Data shown: Begin

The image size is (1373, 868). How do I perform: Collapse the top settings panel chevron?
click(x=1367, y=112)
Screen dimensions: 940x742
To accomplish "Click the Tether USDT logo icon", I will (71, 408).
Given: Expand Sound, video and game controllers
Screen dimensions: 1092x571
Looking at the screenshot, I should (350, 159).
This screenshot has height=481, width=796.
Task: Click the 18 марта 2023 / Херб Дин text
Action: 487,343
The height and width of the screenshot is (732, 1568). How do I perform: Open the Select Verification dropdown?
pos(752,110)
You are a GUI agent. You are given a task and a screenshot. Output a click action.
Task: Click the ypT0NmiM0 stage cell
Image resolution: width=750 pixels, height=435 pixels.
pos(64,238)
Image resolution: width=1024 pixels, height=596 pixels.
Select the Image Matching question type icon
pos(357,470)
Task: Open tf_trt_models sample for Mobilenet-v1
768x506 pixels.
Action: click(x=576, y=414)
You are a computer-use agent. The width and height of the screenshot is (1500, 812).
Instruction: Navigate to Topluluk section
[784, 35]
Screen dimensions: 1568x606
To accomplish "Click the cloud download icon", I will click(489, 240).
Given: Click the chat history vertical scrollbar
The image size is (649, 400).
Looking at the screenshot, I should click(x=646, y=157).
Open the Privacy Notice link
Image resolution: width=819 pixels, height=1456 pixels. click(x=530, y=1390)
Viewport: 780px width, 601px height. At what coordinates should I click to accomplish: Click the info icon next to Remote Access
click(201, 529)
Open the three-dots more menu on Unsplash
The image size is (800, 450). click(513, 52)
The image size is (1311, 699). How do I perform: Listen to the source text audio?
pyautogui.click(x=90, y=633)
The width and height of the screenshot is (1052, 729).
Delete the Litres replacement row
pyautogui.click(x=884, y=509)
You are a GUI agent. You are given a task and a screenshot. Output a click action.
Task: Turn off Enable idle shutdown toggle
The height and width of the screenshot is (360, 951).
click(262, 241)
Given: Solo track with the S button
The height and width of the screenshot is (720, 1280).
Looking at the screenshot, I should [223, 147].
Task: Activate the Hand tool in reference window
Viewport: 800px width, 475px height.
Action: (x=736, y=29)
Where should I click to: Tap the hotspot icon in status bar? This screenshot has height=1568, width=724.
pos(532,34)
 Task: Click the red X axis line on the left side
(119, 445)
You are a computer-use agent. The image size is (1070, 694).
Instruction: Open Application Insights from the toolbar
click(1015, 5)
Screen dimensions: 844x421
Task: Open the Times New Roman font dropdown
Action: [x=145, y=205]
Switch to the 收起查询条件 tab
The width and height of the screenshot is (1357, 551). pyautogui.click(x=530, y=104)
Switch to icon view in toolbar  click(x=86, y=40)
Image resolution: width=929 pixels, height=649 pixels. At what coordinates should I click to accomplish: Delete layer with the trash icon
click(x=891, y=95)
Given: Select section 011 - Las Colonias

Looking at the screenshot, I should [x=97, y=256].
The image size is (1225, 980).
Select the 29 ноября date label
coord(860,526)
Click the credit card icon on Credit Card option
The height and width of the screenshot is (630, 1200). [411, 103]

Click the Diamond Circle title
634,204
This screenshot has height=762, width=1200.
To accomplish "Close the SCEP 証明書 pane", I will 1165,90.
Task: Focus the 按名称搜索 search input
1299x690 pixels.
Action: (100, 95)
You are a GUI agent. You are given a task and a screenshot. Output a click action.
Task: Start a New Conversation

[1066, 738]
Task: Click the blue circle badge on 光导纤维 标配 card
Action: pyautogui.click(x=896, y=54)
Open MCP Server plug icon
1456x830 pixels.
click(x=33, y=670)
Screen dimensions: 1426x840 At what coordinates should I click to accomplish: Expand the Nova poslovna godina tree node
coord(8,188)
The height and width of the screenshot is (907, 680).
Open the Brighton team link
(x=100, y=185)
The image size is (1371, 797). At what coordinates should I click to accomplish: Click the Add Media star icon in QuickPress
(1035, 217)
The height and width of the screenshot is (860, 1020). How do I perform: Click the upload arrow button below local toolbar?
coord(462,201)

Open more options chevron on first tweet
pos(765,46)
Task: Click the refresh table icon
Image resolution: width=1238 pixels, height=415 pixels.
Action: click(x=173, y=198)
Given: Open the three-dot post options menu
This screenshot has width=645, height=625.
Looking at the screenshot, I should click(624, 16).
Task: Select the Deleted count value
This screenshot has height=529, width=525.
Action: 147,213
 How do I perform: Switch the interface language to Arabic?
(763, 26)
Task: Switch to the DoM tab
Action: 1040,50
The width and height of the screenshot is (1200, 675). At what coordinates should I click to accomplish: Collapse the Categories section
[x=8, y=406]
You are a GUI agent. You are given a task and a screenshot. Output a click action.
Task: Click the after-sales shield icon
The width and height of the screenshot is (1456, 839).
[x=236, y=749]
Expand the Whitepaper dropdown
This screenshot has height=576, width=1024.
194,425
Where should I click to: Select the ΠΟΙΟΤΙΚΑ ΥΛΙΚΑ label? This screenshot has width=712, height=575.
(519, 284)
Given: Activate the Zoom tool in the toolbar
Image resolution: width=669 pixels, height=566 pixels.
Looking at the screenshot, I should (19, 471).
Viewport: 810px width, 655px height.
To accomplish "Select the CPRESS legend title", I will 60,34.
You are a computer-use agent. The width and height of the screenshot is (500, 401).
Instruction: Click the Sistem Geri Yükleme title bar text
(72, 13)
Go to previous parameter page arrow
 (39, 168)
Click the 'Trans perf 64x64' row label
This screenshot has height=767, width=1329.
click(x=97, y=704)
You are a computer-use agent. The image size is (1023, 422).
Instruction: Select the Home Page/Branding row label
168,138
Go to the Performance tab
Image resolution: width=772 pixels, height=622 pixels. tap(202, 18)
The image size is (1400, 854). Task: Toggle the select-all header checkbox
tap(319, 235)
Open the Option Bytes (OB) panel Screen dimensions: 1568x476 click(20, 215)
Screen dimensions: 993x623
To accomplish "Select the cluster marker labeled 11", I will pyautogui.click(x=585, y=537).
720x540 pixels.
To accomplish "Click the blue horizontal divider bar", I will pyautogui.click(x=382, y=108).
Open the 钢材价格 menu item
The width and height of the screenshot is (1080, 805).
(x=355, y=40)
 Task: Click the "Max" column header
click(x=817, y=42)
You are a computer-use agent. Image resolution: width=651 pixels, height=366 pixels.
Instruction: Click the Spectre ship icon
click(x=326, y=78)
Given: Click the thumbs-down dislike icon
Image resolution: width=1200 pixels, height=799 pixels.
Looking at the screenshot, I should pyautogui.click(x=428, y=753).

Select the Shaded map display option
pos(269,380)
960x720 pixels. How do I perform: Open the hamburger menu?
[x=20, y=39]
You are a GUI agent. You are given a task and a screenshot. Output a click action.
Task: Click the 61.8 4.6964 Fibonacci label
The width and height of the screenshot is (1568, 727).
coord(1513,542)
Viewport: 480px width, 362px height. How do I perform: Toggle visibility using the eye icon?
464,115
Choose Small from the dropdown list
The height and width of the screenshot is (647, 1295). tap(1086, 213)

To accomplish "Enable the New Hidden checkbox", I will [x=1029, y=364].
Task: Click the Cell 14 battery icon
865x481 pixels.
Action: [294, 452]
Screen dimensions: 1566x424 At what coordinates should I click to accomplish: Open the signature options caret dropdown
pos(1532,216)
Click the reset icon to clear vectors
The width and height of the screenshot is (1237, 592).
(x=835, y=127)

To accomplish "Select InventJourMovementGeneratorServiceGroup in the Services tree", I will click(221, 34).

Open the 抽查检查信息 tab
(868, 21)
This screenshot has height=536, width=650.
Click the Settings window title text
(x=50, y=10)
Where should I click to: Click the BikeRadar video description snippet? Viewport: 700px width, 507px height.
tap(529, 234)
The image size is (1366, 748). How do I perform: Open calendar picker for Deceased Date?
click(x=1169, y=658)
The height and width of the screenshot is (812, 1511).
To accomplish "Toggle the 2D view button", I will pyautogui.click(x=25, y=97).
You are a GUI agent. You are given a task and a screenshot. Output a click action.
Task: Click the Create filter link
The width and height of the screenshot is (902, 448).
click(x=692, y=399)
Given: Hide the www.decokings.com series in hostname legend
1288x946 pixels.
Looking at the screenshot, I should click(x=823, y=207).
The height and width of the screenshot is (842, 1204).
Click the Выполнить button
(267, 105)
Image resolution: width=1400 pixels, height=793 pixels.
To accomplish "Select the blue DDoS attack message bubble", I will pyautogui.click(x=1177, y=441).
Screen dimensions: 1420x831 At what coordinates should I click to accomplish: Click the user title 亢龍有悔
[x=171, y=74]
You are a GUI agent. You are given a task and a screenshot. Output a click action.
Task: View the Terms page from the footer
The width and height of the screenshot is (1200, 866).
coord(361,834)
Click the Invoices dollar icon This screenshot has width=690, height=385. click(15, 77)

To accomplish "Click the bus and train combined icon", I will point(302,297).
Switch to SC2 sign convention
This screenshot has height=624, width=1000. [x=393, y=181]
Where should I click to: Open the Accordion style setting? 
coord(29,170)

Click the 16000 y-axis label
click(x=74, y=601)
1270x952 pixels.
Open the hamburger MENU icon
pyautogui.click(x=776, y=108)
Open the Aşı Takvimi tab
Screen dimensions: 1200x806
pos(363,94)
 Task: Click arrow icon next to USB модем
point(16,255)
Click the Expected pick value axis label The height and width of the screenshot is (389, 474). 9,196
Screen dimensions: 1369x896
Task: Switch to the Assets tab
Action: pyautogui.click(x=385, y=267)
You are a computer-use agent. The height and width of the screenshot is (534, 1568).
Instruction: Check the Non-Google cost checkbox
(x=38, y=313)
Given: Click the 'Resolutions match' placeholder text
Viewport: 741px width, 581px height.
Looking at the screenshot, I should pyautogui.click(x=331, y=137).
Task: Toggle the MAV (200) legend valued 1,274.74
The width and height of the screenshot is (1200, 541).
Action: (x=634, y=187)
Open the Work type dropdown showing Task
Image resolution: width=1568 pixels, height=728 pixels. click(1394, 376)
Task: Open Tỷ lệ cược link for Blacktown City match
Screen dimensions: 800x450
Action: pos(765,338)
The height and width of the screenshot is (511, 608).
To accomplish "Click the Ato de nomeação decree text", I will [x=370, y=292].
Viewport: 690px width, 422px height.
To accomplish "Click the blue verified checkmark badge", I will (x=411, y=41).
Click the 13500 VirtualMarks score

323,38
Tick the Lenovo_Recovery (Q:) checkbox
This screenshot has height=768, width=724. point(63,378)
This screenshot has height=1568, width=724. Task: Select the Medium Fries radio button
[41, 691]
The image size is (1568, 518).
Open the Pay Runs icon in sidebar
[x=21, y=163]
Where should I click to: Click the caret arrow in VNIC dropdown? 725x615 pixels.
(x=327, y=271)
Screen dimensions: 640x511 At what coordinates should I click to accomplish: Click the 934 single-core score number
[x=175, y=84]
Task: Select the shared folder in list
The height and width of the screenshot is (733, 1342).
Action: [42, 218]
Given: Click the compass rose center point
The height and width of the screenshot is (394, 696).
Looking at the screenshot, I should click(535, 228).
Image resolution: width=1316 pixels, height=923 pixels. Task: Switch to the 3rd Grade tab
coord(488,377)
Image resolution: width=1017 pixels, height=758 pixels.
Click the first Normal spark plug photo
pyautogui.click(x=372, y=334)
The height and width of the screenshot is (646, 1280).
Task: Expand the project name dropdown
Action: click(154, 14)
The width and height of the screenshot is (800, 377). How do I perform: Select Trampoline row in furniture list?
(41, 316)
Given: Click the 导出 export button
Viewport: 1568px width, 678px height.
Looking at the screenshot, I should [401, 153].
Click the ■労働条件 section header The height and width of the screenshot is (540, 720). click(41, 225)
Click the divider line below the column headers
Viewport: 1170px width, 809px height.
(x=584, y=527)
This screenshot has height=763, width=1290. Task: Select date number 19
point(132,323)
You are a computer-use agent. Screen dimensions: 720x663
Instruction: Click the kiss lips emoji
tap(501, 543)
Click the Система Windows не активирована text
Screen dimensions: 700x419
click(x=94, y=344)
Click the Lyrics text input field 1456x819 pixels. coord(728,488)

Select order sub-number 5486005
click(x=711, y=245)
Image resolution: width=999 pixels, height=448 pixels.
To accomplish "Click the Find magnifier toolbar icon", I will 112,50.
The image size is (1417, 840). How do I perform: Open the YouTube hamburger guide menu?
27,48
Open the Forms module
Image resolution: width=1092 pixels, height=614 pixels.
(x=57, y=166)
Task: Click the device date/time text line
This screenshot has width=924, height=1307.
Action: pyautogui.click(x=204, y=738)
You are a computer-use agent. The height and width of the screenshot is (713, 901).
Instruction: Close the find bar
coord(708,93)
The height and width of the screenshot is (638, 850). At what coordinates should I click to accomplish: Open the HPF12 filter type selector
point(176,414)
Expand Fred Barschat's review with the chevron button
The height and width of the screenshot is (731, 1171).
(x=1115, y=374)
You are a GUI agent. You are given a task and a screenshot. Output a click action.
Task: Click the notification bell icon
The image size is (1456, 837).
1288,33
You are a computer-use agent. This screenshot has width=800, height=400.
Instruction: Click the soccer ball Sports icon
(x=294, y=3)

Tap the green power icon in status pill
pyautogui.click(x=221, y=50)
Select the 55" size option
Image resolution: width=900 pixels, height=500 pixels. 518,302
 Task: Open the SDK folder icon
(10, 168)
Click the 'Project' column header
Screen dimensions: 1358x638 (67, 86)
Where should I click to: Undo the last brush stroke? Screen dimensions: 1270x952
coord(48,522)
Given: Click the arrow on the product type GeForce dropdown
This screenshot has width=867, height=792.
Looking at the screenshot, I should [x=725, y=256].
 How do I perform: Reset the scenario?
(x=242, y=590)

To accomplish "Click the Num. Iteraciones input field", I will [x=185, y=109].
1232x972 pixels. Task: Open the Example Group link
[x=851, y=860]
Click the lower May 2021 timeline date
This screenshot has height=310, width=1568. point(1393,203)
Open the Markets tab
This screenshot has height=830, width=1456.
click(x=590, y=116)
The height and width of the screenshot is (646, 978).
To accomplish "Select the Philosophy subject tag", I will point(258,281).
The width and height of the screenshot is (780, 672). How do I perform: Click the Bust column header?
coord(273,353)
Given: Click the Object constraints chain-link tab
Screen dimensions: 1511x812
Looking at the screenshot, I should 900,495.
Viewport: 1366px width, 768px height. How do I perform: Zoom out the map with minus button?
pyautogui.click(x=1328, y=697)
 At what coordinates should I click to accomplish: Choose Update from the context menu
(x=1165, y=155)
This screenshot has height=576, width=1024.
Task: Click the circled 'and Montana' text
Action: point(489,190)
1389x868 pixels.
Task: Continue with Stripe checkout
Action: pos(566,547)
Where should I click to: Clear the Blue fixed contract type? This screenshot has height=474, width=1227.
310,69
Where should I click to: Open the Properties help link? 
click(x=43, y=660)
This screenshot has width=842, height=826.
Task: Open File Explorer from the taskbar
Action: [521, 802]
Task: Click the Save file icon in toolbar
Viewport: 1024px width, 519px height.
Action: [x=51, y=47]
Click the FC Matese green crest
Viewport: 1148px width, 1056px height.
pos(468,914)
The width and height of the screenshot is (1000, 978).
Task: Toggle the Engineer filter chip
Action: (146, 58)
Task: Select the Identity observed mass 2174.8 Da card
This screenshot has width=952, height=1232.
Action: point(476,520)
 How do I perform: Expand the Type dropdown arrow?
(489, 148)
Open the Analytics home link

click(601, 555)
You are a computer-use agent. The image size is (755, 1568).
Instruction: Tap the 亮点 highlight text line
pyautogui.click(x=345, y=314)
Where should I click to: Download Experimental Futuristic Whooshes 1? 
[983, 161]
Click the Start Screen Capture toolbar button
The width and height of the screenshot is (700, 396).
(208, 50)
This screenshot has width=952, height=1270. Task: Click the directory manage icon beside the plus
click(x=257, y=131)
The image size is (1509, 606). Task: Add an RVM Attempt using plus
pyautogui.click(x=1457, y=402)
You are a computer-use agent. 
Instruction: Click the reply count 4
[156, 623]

Data shown: End

_Problem requirements_: Where the data above reaches the line holding "Task: Click arrow icon next to USB модем", begin printing, and stop after the line holding "Given: Click the 'Resolutions". Each line must be reproduced exactly, with nothing else added.

_Result_:
 Task: Click arrow icon next to USB модем
point(16,255)
Click the Expected pick value axis label The height and width of the screenshot is (389, 474). 9,196
Screen dimensions: 1369x896
Task: Switch to the Assets tab
Action: pyautogui.click(x=385, y=267)
You are a computer-use agent. The height and width of the screenshot is (534, 1568).
Instruction: Check the Non-Google cost checkbox
(x=38, y=313)
Given: Click the 'Resolutions match' placeholder text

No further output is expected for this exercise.